Episode #84 is up!
Listen here: Vegas Gang Podcast
This time on the show:
- Hurricane Sandy and Atlantic City
- Election 2012 Impact on Gaming
- Wynn Cotai Starts Up
- Cantor Sports Book Employee Arrest
- SBE
** Sure Bets **
Chuck - David Lee Roth Podcast - TheRothShow
Dr. Dave - 'Long Wave' by Jeff Lynne @ iTunes | Amazon and ELO's 'Mr. Blue Sky' @ iTunes | Amazon
Hunter - Letterpress for iOS
Feel free to leave your comments at the link below. If it's a question that you want asked on the show, please make that clear in your post. You can also send those to editor@ratevegas.com.
Comments
Gentlemen,
I am a resident of Maryland, regular listener to the Vegas Gang, and frequent visitor to Las Vegas. Your discussion of Maryland's casino referendum left out a very important player, Caesars Entertainment. Caesars invested heavily in the campaign along with MGM against Penn. Caesars has had a deal worked out wherein it would get a gaming license if the referendum passes. Caesars will now build a Horseshoe casino in downtown Baltimore next to the Baltimore Ravens' Stadium. Horseshoe Baltimore is expected to cost $400 million and open in the middle of 2014. It will employ at least 1,700 people at the casino. Combined, the three gaming companies spent $90 million, the largest amount ever spent on a referendum in Maryland history. Caesars'Horseshoe and MGM's planned National Harbor casino adjacent to Washington, DC, will be approximately 42 miles apart. In between the two lies Baltimore's and the DC's most affluent bedroom communities in Howard and Montgomery counties. These rank among the wealthiest per capita communities in the United States. The the two cities' combined metro area population is over 8.9 million. The referendum was for casino expansion (Baltimore and National Harbor) and for table games in the state's casinos (slot machines were only allowed until the passage of the referendum). Maryland Live announced yesterday it will be have table games and a poker room by springtime and move to 24 hours day operations. Penn's West Virginia casino is a very difficult hour and half drive with two lane roads through hills (with ice in the winter) from either Baltimore and DC. It may as well close shop once the new casinos open up.
Thanks!
John
I will comment on AC, but first, what an informative comment about Maryland from John. Thanks.

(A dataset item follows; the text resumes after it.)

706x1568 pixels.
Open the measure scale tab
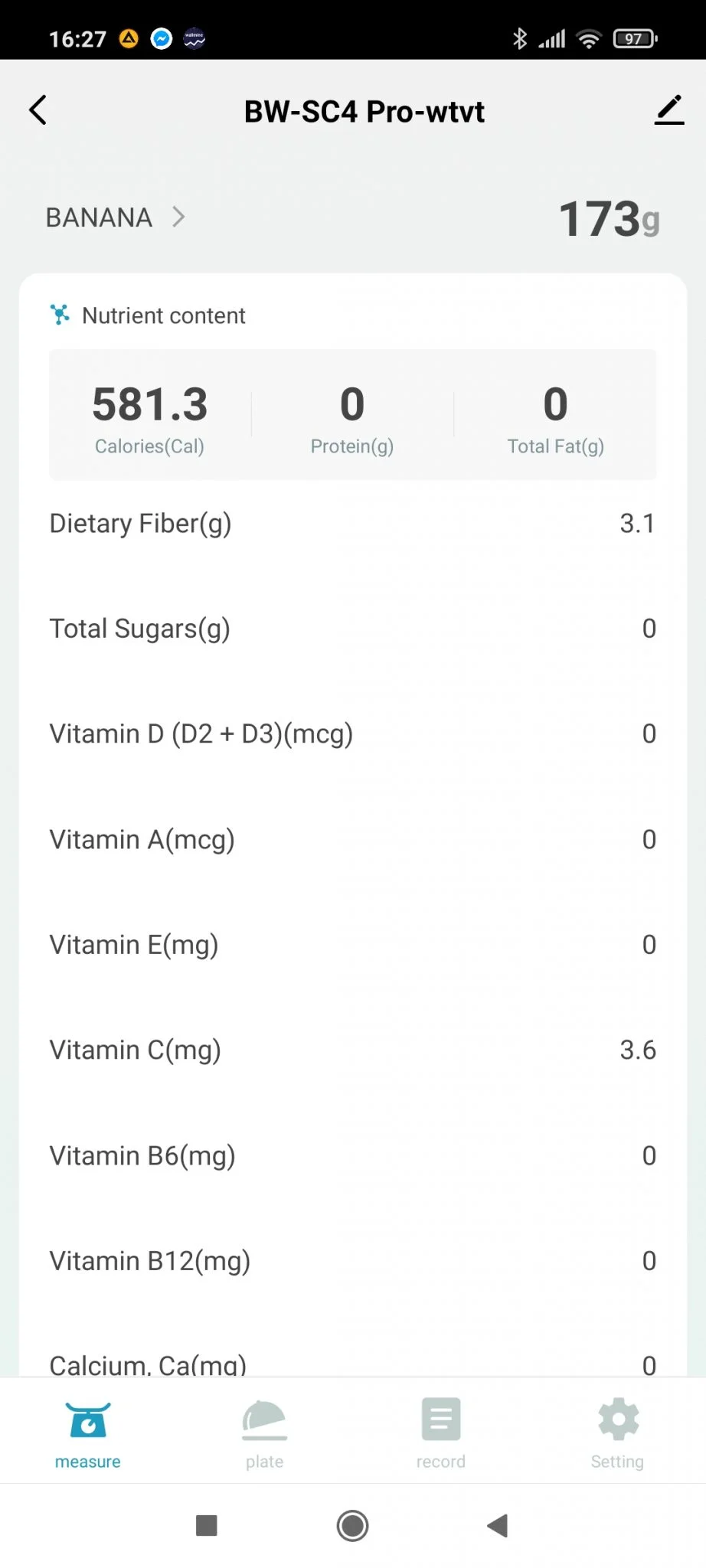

I agree that Hurricane Sandy added to Atlantic City's problems and will slow any improvement in business for some time to come, if such improvement were really on the horizon at all. Isn't Las Vegas on the same trajectory as AC except maybe ten years behind? The recession is still not over in many people's lives, and the source of a third(?) of Vegas' business, California, seems to be in a weakened position. Not to get political, but California appears to be becoming a land of the wealthy and the poor, with the middle class being squeezed out. If that is correct, Vegas will continue to have a hard time recovering. And, California has always led the direction of the rest of the country. If the middle class shrinks in the other 49 states, how can Vegas get back to the prosperity of 2007?
Even if the above thought is debunked (and, I hope it is), the growth of regional casinos throughout the country has to have an increasingly negative effect on the success of Vegas, especially with rising travel costs and hidden costs such as "resort fees." Getting back to Atlantic City, if Steve Wynn does build Wynn Philadelphia, it diminishes the reasons for locals to drive to AC or for others to fly into PHL and drive the 60 miles to the boardwalk casinos.
Interesting Vegas Gang as always!
It'll be interesting to see what the table minimums are for Maryland Live and the two forthcoming places that John mentioned in Baltimore and National Harbor. I've been to Charles Town twice since the tables were introduced there two years ago and the cheapest blackjack table I've seen was $15. What a joke.
Listening for the second time and had a quick observation, before I forget again.
Dr. Dave mentioned business interruption insurance at the Atlantic City casinos. I must emphasize my shop is a very small fish, but we learned the hard way after our fires a couple years ago that collecting on business interruption insurance, or any "destructive event" coverage is EXTREMELY difficult. The net return after premium expense before the event, administrative wormhole and carrier beat down is probably 40% of what would be expected before the entire process began. We got our final payment 1 day before the statute of limitations expired and our business interruption coverage was impossible to calculate because we chose to operate in any fashion for the first couple weeks after the fires.
^ Interesting. I know that MGM was able to get enough return from their policies to mitigate the fire-related shutdown of Monte Carlo and the blackout-related shutdown of Bellagio. At least that's what they said in their filings.
Great comments... big thanks to John for shining a light on the Maryland details!